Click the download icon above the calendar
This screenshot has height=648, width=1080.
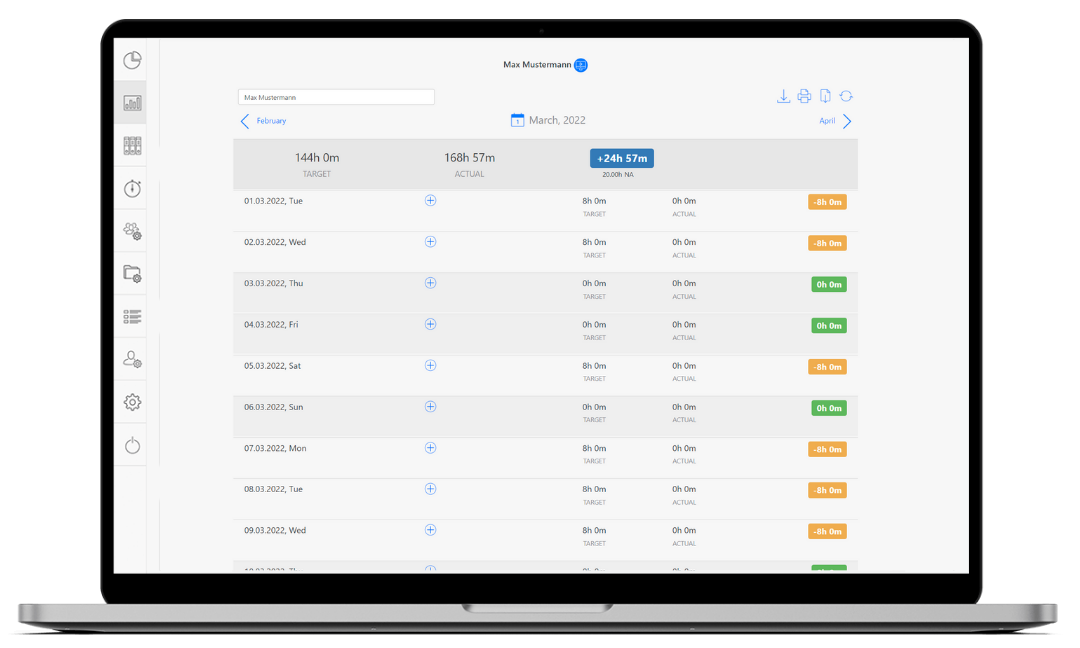tap(783, 96)
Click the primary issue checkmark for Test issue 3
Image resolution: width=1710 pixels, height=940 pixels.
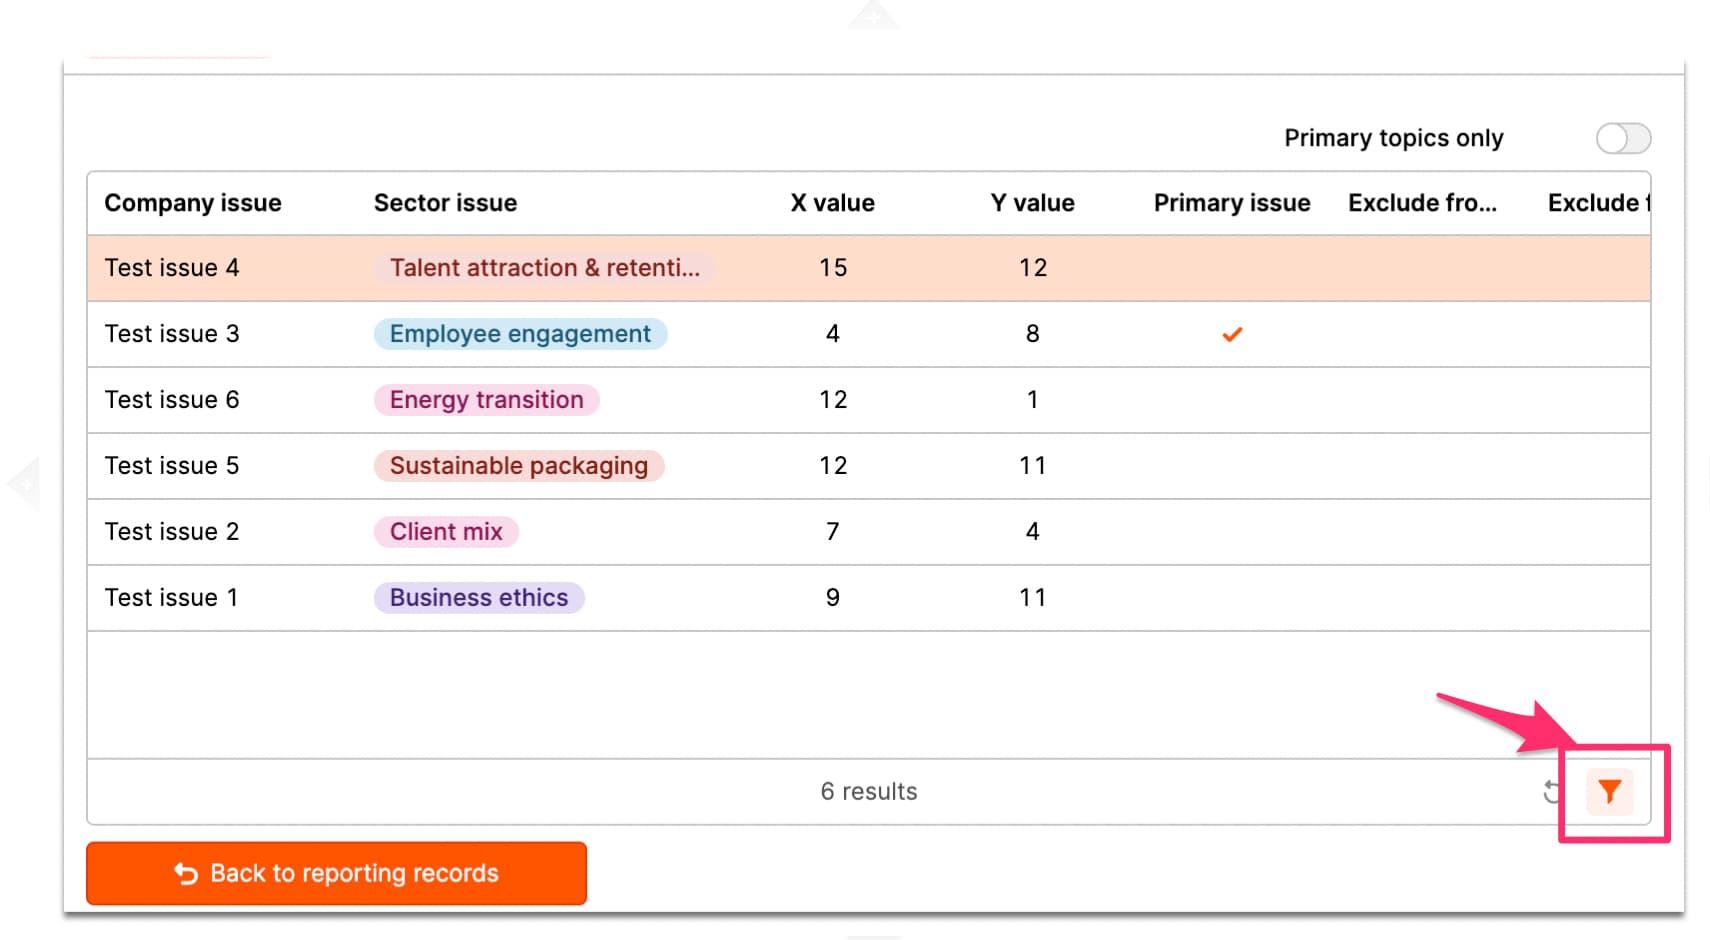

━━━━━━

About this task:
Across the listing above, report every line where "Click" occurs.

Answer box:
Click the download icon above the calendar
Click the primary issue checkmark for Test issue 3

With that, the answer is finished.